Украдкой она вглядывалась в осунувшееся лицо сына. И каково же будет ему, ее Марк-Алему, пробираться сквозь клубящиеся облака сновидений, сквозь кошмары, на границе царства смерти? Как же так вышло, что она позволила ему погрузиться в этот хаос?

Вокруг продолжался разговор о Табир-Сарае, но Марк-Алем почувствовал, что устал, и участия в нем не принимал. Курт с одним из кузенов ожесточенно спорили о том, считать ли возрождение влияния Табир-Сарая признаком наступившего кризиса османского сверхгосударства или же просто случайностью, а губернатор все время повторял: давайте не будем об этом.

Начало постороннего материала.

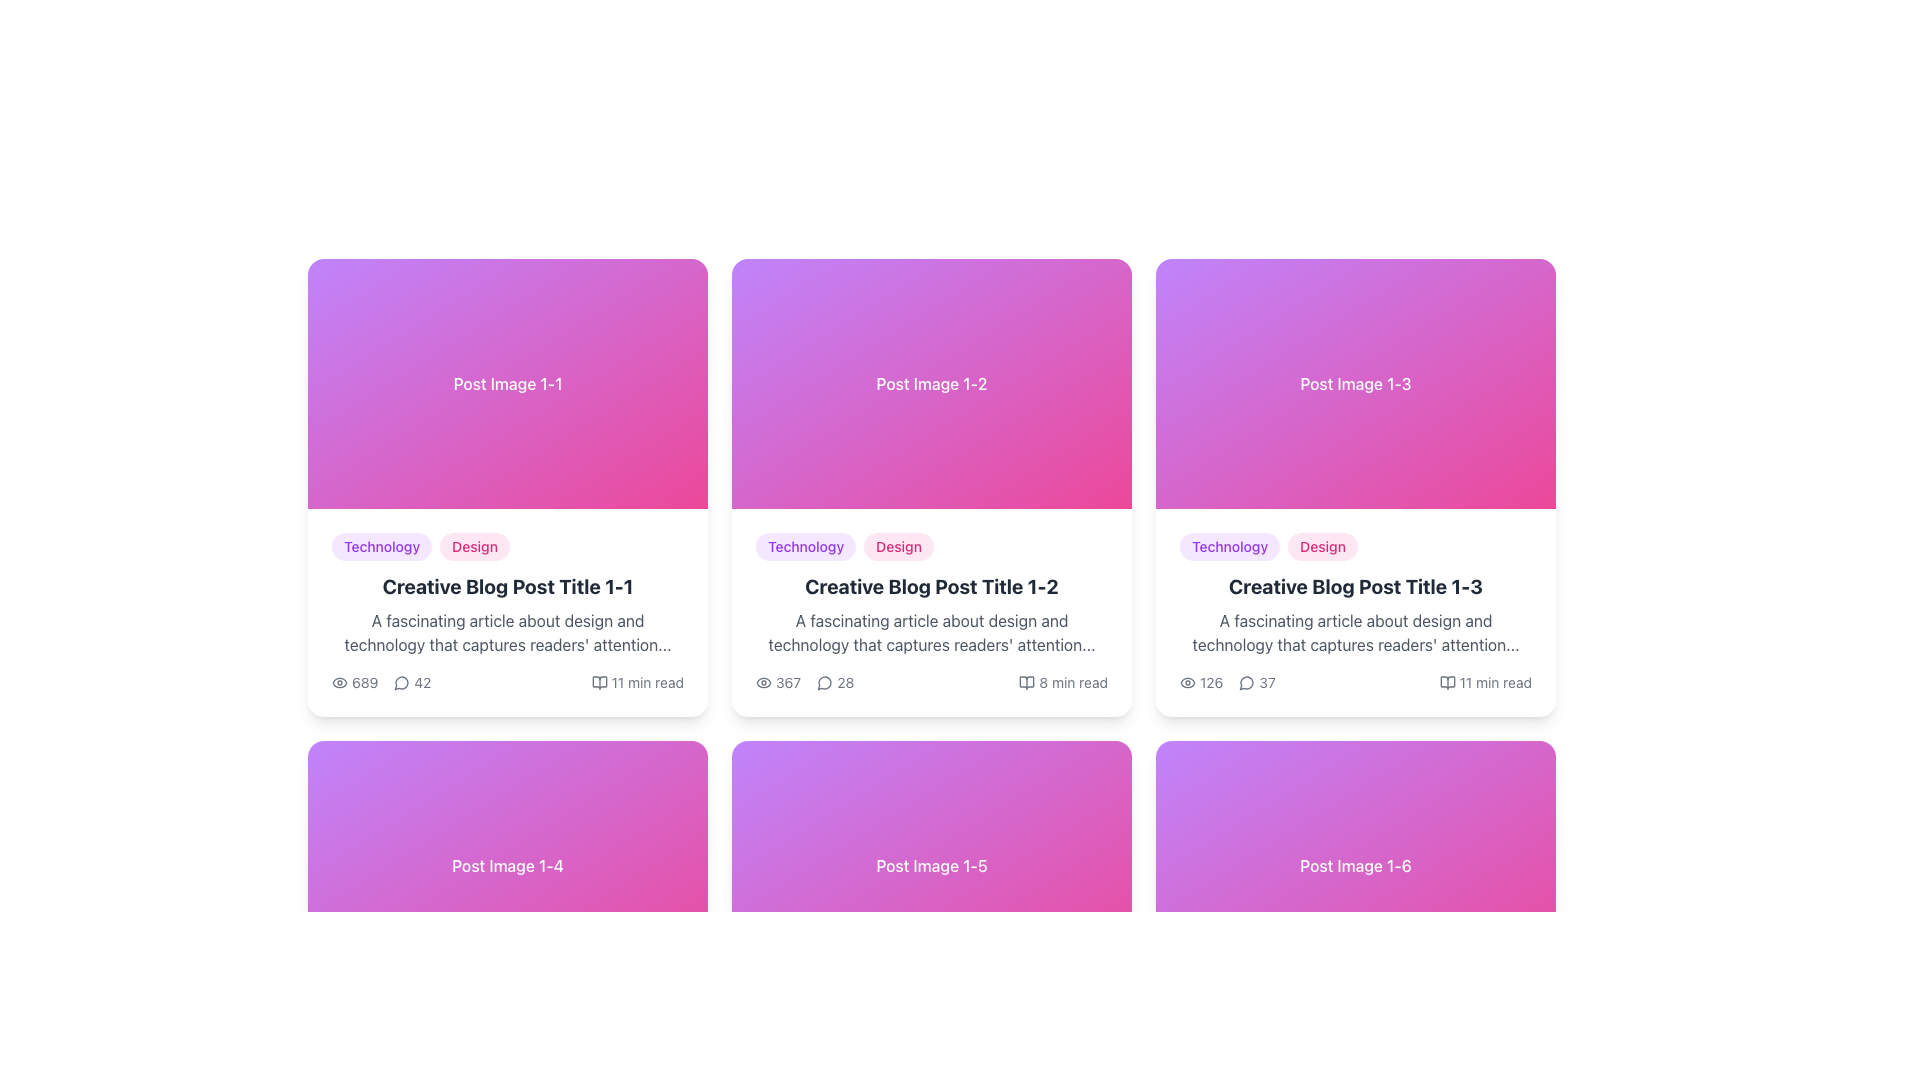  Describe the element at coordinates (930, 547) in the screenshot. I see `the tags 'Technology' and 'Design' located at the top-left of the content card titled 'Creative Blog Post Title 1-2'` at that location.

Наконец все участники застолья встали и пошли пить кофе в соседнюю комнату. Разошлись они поздно, почти уже в полночь. Марк-Алем медленно поднялся в свою комнату на втором этаже. Ему не спалось, но это его нисколько не беспокоило. Его предупреждали, что все новые сотрудники Табир-Сарая обычно страдали от бессонницы в первые две недели после начала работы. Затем сон возвращался к ним.

Он улегся и довольно долго лежал с открытыми глазами. Спокойно все обдумывал. Это была нормальная бессонница, холодная и не вызывающая страданий. Но у него изменилась не только бессонница. Все в его жизни перевернулось, словно после удара землетрясения. Большие часы на перекрестке пробили два часа. Он подумал, что самое позднее в три, в полчетвертого сон придет… Но даже если и придет, из каких папок с делами позаимствует он сновидения для этой ночи?

Это было последней мыслью Марк-Алема перед тем, как сон наконец его поборол.

 III. ИНТЕРПРЕТАЦИЯ

 

Гораздо раньше его ожиданий, даже до того еще, как появились хоть какие-то признаки прихода весны (а он-то полагал, что, по крайней мере, уж эту весну, а возможно, затем и лето проведет в Селекции), в общем, гораздо раньше, чем можно было бы уловить наступление другого времени года, Марк-Алема перевели в Интерпретацию.

Однажды, еще до звонка на утренний перерыв, его вызвали в Генеральную дирекцию. А зачем? — спросил он и в тот же момент осекся, поскольку ему показалось, что у сообщившего ему это известие мелькнула ироничная усмешка.